Three-fruit marmalade

500 g Seville oranges + 250 g pink grapefruit + 250 g lemon. Complex multi-citrus.

Whisky marmalade (refrigerator only)

Add ¼ cup Scotch whisky at the end. Do NOT water-bath can boozy versions. Refrigerator or gift jars only, used within a month.

Grand Marnier marmalade (refrigerator only)

Same as whisky — add 2-3 tbsp Grand Marnier at the end. Sophisticated.

Ginger marmalade

Add 2 tbsp finely grated fresh ginger to the cook. Warming.

Cinnamon-spice marmalade

Add 1 cinnamon stick + 3 cloves to the cook (remove before jarring). Holiday version.

Cardamom marmalade

Add 4 crushed cardamom pods to the cook. Subtle, sophisticated.

Vanilla marmalade

Add ½ split vanilla bean to the cook. Remove before jarring. Luxurious.

Dark marmalade

Substitute 500 g of the sugar with dark brown sugar or muscovado sugar. Deeper, molasses-tinged flavour.

Sweet orange marmalade (when Sevilles unavailable)

Use Cara Cara, Navel, or Valencia oranges. Same method but add 1 box commercial pectin (sweet oranges lack natural pectin).
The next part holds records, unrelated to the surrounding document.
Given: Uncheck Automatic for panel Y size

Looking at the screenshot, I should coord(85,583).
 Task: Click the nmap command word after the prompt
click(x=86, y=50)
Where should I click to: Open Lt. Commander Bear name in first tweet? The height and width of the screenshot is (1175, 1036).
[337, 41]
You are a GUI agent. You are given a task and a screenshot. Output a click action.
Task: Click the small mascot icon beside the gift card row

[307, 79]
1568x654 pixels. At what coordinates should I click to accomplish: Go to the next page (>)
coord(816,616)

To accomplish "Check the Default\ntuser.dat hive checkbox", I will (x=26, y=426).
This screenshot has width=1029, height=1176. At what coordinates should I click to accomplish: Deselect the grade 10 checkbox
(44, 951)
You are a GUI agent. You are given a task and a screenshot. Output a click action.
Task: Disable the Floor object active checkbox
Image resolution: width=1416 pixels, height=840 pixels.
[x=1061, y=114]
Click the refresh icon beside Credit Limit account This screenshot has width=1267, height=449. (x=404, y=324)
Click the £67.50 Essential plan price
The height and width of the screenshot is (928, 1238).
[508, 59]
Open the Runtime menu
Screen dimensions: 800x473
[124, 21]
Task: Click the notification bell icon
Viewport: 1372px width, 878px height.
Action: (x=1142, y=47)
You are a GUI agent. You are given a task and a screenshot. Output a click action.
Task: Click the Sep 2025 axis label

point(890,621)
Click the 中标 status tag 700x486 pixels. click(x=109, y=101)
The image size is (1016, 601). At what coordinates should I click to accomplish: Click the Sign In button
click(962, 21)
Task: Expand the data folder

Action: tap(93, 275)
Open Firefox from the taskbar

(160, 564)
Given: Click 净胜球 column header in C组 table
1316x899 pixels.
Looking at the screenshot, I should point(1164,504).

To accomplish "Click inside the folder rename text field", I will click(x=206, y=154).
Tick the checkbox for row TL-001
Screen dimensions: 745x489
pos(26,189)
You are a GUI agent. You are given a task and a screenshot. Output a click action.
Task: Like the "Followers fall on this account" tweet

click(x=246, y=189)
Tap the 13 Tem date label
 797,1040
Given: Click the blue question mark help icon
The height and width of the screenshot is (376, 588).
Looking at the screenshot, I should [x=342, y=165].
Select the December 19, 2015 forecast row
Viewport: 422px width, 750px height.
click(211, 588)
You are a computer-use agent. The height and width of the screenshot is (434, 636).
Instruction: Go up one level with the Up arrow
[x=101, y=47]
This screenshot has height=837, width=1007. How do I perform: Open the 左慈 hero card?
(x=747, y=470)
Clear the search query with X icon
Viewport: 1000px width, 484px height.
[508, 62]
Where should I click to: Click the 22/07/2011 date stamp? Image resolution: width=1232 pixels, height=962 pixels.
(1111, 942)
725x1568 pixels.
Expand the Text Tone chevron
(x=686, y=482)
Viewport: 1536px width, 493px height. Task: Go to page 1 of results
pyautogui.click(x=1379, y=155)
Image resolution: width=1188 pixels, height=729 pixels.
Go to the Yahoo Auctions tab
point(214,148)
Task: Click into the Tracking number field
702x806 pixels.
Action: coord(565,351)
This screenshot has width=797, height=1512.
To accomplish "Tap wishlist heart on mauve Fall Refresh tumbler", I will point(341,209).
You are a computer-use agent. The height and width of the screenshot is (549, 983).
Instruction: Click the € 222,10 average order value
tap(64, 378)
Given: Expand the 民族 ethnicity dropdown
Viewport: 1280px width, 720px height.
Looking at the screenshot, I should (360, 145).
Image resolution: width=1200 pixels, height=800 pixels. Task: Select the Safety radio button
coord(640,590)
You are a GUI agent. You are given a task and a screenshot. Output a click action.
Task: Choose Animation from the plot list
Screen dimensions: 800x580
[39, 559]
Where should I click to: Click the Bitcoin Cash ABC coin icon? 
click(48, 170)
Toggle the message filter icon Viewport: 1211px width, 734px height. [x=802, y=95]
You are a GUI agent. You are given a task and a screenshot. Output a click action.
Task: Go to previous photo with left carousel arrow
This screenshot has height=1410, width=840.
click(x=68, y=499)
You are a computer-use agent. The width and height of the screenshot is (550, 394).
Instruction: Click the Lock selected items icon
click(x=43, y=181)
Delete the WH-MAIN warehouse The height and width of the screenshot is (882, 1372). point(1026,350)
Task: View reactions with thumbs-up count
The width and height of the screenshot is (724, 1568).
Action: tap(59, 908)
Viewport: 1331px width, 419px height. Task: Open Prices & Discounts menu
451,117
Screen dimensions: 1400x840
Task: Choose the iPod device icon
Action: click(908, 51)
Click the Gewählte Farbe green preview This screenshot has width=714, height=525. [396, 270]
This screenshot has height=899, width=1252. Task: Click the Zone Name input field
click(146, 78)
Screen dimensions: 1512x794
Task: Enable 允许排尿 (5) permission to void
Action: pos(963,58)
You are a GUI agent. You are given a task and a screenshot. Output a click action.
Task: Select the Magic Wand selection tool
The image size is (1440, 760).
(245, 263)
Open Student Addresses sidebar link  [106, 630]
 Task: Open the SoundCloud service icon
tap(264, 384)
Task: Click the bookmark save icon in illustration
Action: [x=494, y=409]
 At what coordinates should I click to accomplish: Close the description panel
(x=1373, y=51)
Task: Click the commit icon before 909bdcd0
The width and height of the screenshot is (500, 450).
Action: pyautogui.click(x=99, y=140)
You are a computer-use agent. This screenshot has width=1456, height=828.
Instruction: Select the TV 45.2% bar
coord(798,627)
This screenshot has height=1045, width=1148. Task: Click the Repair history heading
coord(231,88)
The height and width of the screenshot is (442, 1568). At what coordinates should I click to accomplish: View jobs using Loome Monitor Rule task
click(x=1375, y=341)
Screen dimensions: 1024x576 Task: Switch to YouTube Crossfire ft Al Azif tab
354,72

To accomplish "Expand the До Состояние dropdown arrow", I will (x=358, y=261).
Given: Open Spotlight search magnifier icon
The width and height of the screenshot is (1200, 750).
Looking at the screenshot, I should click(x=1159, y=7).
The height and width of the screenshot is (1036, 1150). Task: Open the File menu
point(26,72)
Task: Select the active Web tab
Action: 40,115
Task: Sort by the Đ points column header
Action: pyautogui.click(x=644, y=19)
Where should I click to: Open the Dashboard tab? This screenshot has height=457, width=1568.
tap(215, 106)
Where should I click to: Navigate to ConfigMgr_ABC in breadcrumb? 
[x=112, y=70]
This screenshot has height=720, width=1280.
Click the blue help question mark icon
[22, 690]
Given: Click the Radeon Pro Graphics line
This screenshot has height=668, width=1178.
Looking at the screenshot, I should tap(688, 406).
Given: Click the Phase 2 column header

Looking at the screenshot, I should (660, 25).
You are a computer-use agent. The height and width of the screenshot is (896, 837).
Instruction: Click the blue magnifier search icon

Sweeter, less complex.

Lemon marmalade

Use thick-skinned Meyer lemons (when available — late winter to spring in Canada). Same method. Brighter, more tart.

Grapefruit marmalade

Use pink or ruby grapefruit. Same method. Stunning ruby colour.

How to use marmalade

  • On toast — the British breakfast classic; ideally on buttered toast
  • On scones with butter or clotted cream
  • In marmalade pudding (Christmas pudding tradition) — folded into batter
  • Glaze for ham, pork, or duck — brush in last 15 minutes of roasting
  • In tea or scones — Devon-style tea
  • As a sandwich filler with cream cheese
  • Marmalade-glazed carrots — toss roasted carrots with 1 tbsp warm marmalade
  • In Christmas mincemeat
  • Filling for marmalade cake — folded into Victoria sponge
  • In a marmalade vinaigrette for winter salads
  • On a charcuterie board — pairs with sharp cheddar and blue cheese
  • Holiday gift — small jars labelled “homemade Seville marmalade” are recognizable luxury

Common problems

  • Peel floated to top, jelly settled at bottom. Didn’t rest the marmalade 10 minutes before jarring. Next batch, follow the rest step.
  • Peel is tough/chewy. Under-simmered in stage 1. Peels need 90+ minutes to fully soften.
  • Marmalade didn’t set. Either pectin extraction was insufficient (squeeze the cheesecloth bag), or under-cooked. Reboil with juice of 2 more lemons and another 5-10 minutes.
  • Marmalade too firm / gummy. Over-cooked. Warm with 1 tsp water to loosen. Next batch, stop at first cold-plate test pass.
  • Marmalade too bitter. Used too much pith (white part of peel). Slice peel thinner; or include some sweet orange for balance.
  • Marmalade too sweet. Sugar ratio can be reduced slightly (1.8 kg sugar instead of 2 kg) but don’t go below 1.5 kg or set fails.
  • Crystals after months. Sugar crystallization; safe. Warm jar in hot water to redissolve.
  • Jar didn’t seal. The 24-hour rule.

Yield expectations

  • 1 kg Seville oranges → 6-7 × 250 mL jars of marmalade
  • A typical Canadian household makes 6-12 jars during the January-February window

Why home-made marmalade is worth the time

  • Dramatically better than commercial — even high-end commercial marmalade (Tiptree, Bonne Maman) lacks the depth and freshness of homemade
  • Long shelf life — 2 years sealed; gets better in the first 6 months
  • Heritage Canadian preserve — British-Canadian tradition stretches back to colonial era
  • Excellent gift — recognizable as labour-of-love; pairs with tea
  • Uses a narrow ingredient window — Seville oranges only available 6-8 weeks; marmalade-making is a calendar event
  • Self-pectin — Seville oranges contain enough natural pectin; no commercial pectin needed
  • Distinctive flavour — bitter-sweet complexity nothing else replicates

Heritage / history

Marmalade is one of the oldest preserved fruit products in the British-Canadian food tradition. The recipe traces to 16th-century Britain, with the modern “thick-cut” style developing in 18th-century Scotland (Mrs. Keiller of Dundee, who allegedly created Dundee marmalade in the 1790s).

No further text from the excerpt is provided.